• _WRITTEN PROBLEM_
Render every line of the items below as a JSON list of strings, one string per line, and skip any blank lines.

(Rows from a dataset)

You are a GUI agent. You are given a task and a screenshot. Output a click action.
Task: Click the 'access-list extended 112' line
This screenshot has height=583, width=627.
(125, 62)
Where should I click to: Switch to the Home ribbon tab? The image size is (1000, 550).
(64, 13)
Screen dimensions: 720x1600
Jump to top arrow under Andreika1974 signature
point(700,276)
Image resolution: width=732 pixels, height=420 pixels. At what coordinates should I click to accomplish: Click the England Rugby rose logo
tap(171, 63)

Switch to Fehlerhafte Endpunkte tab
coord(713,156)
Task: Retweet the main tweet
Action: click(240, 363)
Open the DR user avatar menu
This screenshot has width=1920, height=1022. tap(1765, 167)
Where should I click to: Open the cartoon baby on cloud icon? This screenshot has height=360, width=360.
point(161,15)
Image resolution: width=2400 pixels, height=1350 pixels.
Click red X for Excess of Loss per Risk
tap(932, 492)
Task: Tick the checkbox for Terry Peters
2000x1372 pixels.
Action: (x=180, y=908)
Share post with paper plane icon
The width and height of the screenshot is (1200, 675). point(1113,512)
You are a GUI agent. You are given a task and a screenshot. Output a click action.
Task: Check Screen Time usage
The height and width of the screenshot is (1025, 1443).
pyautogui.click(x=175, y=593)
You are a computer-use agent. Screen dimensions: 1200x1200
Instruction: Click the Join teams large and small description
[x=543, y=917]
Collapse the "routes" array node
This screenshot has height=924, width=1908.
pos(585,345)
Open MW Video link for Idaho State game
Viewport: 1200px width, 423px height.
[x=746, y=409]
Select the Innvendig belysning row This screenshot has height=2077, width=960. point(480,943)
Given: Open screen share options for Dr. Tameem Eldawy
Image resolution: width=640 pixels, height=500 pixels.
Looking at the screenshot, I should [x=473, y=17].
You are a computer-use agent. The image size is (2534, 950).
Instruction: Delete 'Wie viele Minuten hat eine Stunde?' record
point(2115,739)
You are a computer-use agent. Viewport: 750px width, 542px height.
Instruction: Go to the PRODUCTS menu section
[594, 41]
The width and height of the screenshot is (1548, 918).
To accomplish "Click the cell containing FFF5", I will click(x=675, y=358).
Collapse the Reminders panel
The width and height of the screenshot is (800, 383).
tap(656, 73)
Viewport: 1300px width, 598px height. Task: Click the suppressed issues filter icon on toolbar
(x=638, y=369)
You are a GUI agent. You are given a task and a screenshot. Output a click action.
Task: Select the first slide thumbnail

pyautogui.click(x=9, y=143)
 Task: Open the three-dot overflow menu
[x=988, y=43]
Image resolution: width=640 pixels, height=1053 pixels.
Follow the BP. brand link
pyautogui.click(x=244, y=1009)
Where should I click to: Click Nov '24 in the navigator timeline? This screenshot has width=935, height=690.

• _ANSWER TO THIS PROBLEM_
[
  "You are a GUI agent. You are given a task and a screenshot. Output a click action.",
  "Task: Click the 'access-list extended 112' line",
  "This screenshot has height=583, width=627.",
  "(125, 62)",
  "Where should I click to: Switch to the Home ribbon tab? The image size is (1000, 550).",
  "(64, 13)",
  "Screen dimensions: 720x1600",
  "Jump to top arrow under Andreika1974 signature",
  "point(700,276)",
  "Image resolution: width=732 pixels, height=420 pixels. At what coordinates should I click to accomplish: Click the England Rugby rose logo",
  "tap(171, 63)",
  "Switch to Fehlerhafte Endpunkte tab",
  "coord(713,156)",
  "Task: Retweet the main tweet",
  "Action: click(240, 363)",
  "Open the DR user avatar menu",
  "This screenshot has width=1920, height=1022. tap(1765, 167)",
  "Where should I click to: Open the cartoon baby on cloud icon? This screenshot has height=360, width=360.",
  "point(161,15)",
  "Image resolution: width=2400 pixels, height=1350 pixels.",
  "Click red X for Excess of Loss per Risk",
  "tap(932, 492)",
  "Task: Tick the checkbox for Terry Peters",
  "2000x1372 pixels.",
  "Action: (x=180, y=908)",
  "Share post with paper plane icon",
  "The width and height of the screenshot is (1200, 675). point(1113,512)",
  "You are a GUI agent. You are given a task and a screenshot. Output a click action.",
  "Task: Check Screen Time usage",
  "The height and width of the screenshot is (1025, 1443).",
  "pyautogui.click(x=175, y=593)",
  "You are a computer-use agent. Screen dimensions: 1200x1200",
  "Instruction: Click the Join teams large and small description",
  "[x=543, y=917]",
  "Collapse the \"routes\" array node",
  "This screenshot has height=924, width=1908.",
  "pos(585,345)",
  "Open MW Video link for Idaho State game",
  "Viewport: 1200px width, 423px height.",
  "[x=746, y=409]",
  "Select the Innvendig belysning row This screenshot has height=2077, width=960. point(480,943)",
  "Given: Open screen share options for Dr. Tameem Eldawy",
  "Image resolution: width=640 pixels, height=500 pixels.",
  "Looking at the screenshot, I should [x=473, y=17].",
  "You are a computer-use agent. The image size is (2534, 950).",
  "Instruction: Delete 'Wie viele Minuten hat eine Stunde?' record",
  "point(2115,739)",
  "You are a computer-use agent. Viewport: 750px width, 542px height.",
  "Instruction: Go to the PRODUCTS menu section",
  "[594, 41]",
  "The width and height of the screenshot is (1548, 918).",
  "To accomplish \"Click the cell containing FFF5\", I will click(x=675, y=358).",
  "Collapse the Reminders panel",
  "The width and height of the screenshot is (800, 383).",
  "tap(656, 73)",
  "Viewport: 1300px width, 598px height. Task: Click the suppressed issues filter icon on toolbar",
  "(x=638, y=369)",
  "You are a GUI agent. You are given a task and a screenshot. Output a click action.",
  "Task: Select the first slide thumbnail",
  "pyautogui.click(x=9, y=143)",
  " Task: Open the three-dot overflow menu",
  "[x=988, y=43]",
  "Image resolution: width=640 pixels, height=1053 pixels.",
  "Follow the BP. brand link",
  "pyautogui.click(x=244, y=1009)",
  "Where should I click to: Click Nov '24 in the navigator timeline? This screenshot has width=935, height=690."
]